Editor’s Note: The following review is part of our coverage of the 2016 South by Southwest Film Festival. For more information on the festival visit sxsw.com and follow SXSW on Twitter at @sxsw.

Let’s get this out of the way up front. The trailer for Everybody Wants Some!! does not inspire confidence. When I heard that Richard Linklater was planning on making a “spiritual sequel to Dazed and Confused,” I was filled with a weird mix of endless excitement and hopeless worry. Recreating the magic of Dazed and Confused seemed like a fool’s errand, so I nervously awaited the trailer. When that arrive, all it did was increase my worry, looking like a generic piece of college comedy. Everybody Wants Some!! is no generic comedy. After having seen the film, I can giddily state that the trailer is all kinds of wrong. In fact, it so doesn’t represent the film that it almost feels like Linklater was trying to dupe us all along.

You didn’t actually want a direct sequel to Dazed and Confused, you just wanted a film that inspired that same kind of honesty and familiarity and that is exactly what Everybody Wants Some!! does.

If you were hoping for a film that referenced Dazed and Confused or included some kind of callbacks, well you’ll be let down. Everybody Wants Some!! is as much a sequel to Dazed and Confused as it is to Boyhood. It is clearly from the same mind behind those films, but functioning in an entirely different place. The fact that Everybody Wants Some!! lives so spectacularly as itself is a gift. You didn’t actually want a direct sequel to Dazed and Confused, you just wanted a film that inspired that same kind of honesty and familiarity and that is exactly what Everybody Wants Some!! does.
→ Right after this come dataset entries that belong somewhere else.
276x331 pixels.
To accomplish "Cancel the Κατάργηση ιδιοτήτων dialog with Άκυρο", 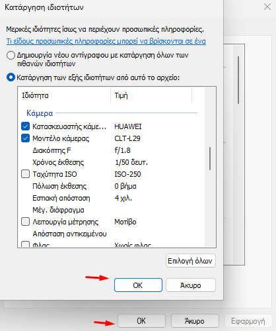I will click(191, 285).
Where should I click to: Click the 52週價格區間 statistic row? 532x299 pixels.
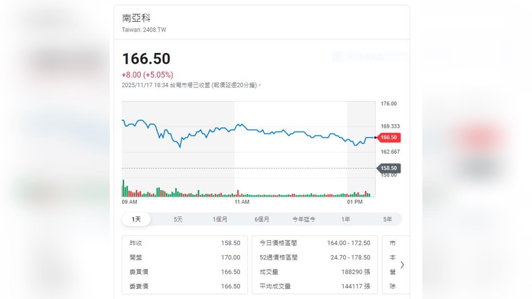(315, 257)
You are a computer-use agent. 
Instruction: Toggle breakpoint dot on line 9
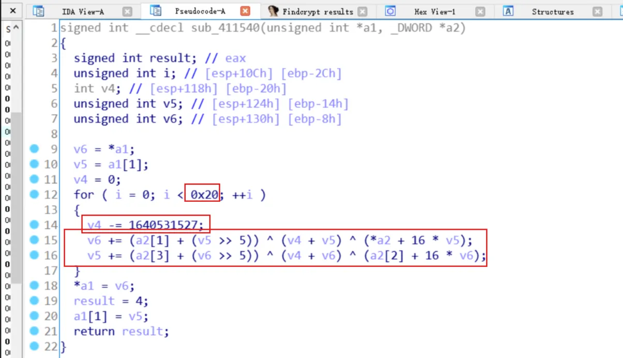(34, 149)
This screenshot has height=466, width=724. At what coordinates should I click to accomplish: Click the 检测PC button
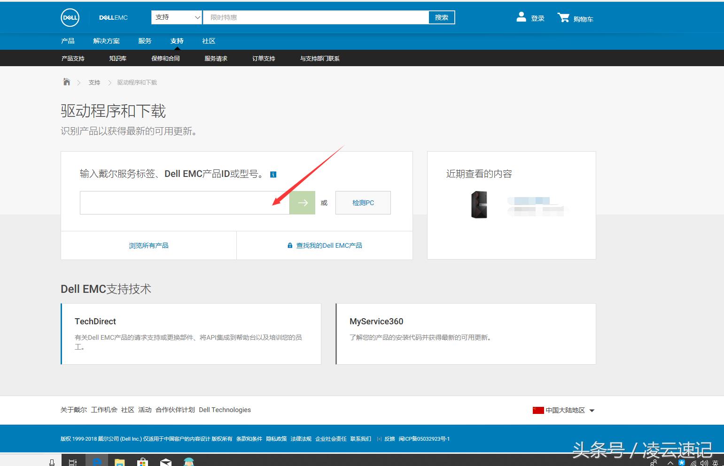tap(363, 202)
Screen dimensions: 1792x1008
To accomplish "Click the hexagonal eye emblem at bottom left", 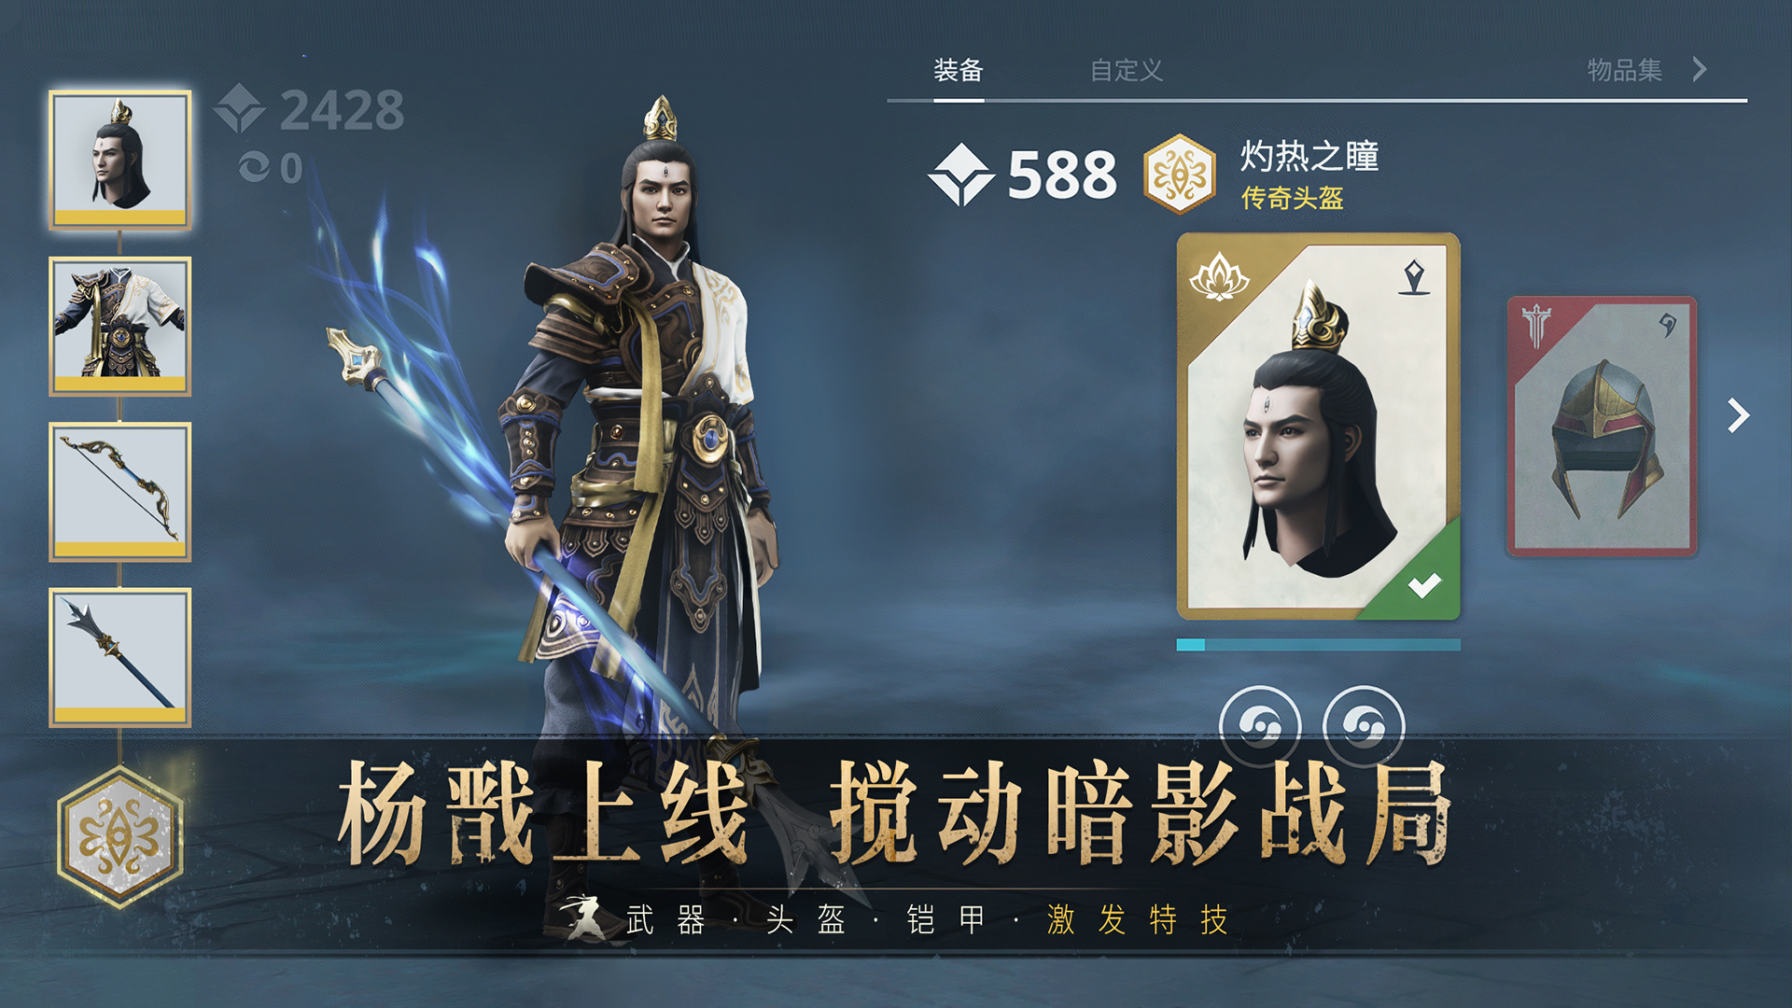I will 120,835.
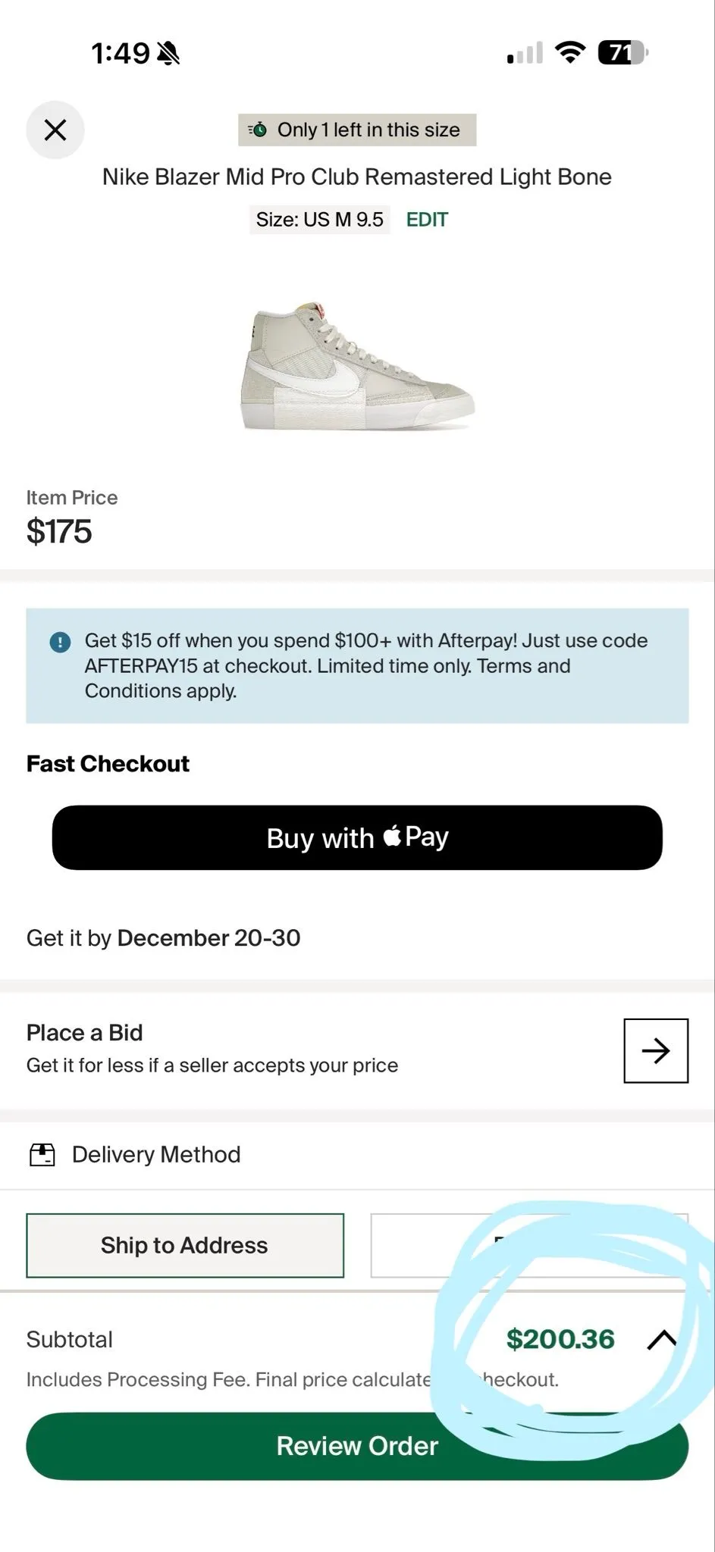Click the Afterpay info exclamation icon
715x1552 pixels.
point(60,642)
everybody wants some 2Starting upon freshman Jake’s (Blake Jenner) arrival at college, the film doesn’t trifle in long expositional messages. It instead dumps you right in, glossing over much of the awkward silences and forced pre-collegiate discussions that actually plague those first few days. Linklater has always been able to strike that necessary balance between the real and the cinematic. He knows just how much of reality to imbue into his films to make them feel authentic while calling upon the necessaries of brevity that a feature runtime dictates. Jake arrives and is immediately surrounded by friends and for all intents and purposes, so are we.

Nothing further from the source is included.